To observe reference intervals surrounding established DNAm biomarkers, we focused on 2 loci harbouring well-established DNAm biomarkers for tobacco smoking: cg055759217, 8 within the aryl-hydrocarbon receptor repressor (AHRR) gene and cg036361837, 8 within the thrombin receptor-like 3 (F2RL3) gene. These two biomarkers are evidently demethylated in current smokers when compared with never smokers.7, 8 A prospective study reported that they were associated with lung cancer risk even after adjustment for smoking status,17 implying that epigenetic regulation at these sites may mediate the causal relationship between tobacco smoking and lung cancer. In our DNAm profiles, the associations between the DNAm biomarkers and smoking status were cell type-specific. The associations were significant in monocytes but not in CD4+ T cells (Supplementary Table 9). Accordingly, we focused on monocytes for subsequent analyses.

In the AHRR locus, the cg05575921 biomarker was located in a CGI shore (Fig. 4a). Two lineage-commitment transcription factors (TFs), PU.1 and PAX5, were found to bind to the CGI. In the binding site, all CpG sites were nearly perfectly demethylated in both current and never smokers, and the reference intervals for the CpG sites were narrow (<20%). The cg05575921 biomarker was located at an intermediately methylated region flanking the TFBS. The biomarker and its surrounding CpG sites exhibited broad reference intervals (>30%) and were associated with both the AHRR expression level and smoking status (Fig. 4a; Supplementary Table 9). Genetic variants in this locus were neither associated with the cg05575921 DNAm level nor with smoking status (Supplementary Table 10).

Fig. 4
figure 4

Regional analyses of DNAm variability surrounding established DNAm biomarkers. The x-axis indicates the position relative to the DNAm biomarkers cg05575921 in the AHRR locus a and cg03636183 in the F2RL3 locus b. The y-axis represents –log10(P), where P is the P-value for associations between DNAm levels and smoking status (i.e., current smokers vs. never smokers) (First panel). CpGs included in the HM450 probe set are represented by diamonds, and other CpGs are represented by circles.

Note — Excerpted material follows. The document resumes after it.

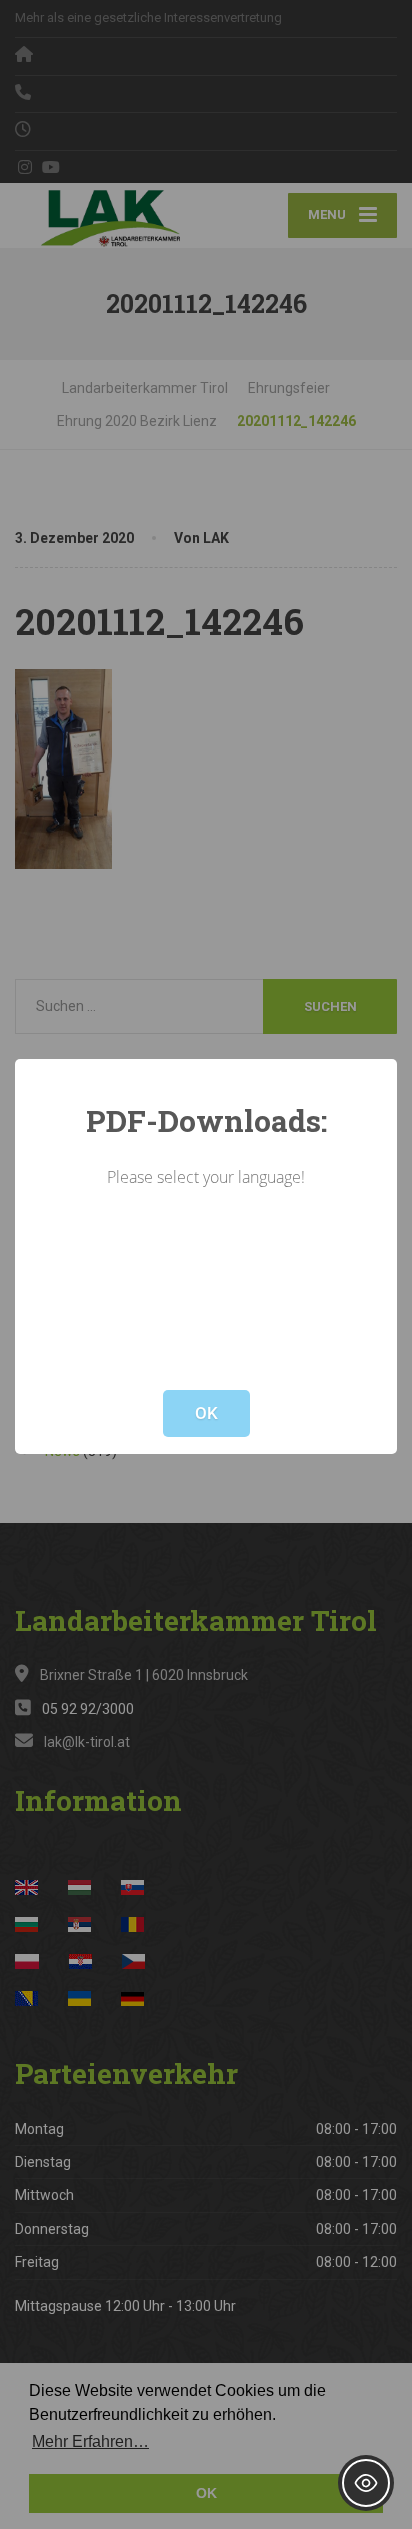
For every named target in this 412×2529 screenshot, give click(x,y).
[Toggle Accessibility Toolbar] (366, 2483)
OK (206, 1413)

Colours indicate the correlation (R 2) of the DNAm levels with the biomarker CpGs. The solid grey line represents P-values for associations between DNAm and gene-expression levels. The dotted grey line indicates P = 0.05. The y-axis reflects the DNAm level(Second panel). The solid red and blue lines indicate the average DNAm levels observed in current and never smokers, respectively. Standard deviations of the DNAm levels are shown as shaded areas. The y-axis reflects reference intervals (Third panel). The dotted grey line indicates y = 30%. Genomic locations of binding sites for lineage-determining TFs, CGIs, CGI shores and DHSs are shown (Fourth panel). CGI CpG island, DNAm DNA methylation, DHS DNase I-hypersensitive site, HM450 HumanMehylation450, TFBS transcription factor binding site

In the F2RL3 locus, the cg03636183 biomarker was also located in a CGI shore and was flanked by PU.1 and PAX5 binding sites (Fig. 4b). The cg03636183 biomarker and its surrounding CpG sites were intermediately methylated and exhibited broad reference intervals (>30%). DNAm levels at cg03636183 and its surrounding CpG sites were associated with smoking status (Fig. 4b; Supplementary Table 9). Consistent with a previous study,17 they were not associated with the F2RL3 expression level, as this gene is not expressed in blood cells (Supplementary Table 9). Genetic variants in this locus were not associated with the cg03636183 DNAm level or smoking status (Supplementary Table 11).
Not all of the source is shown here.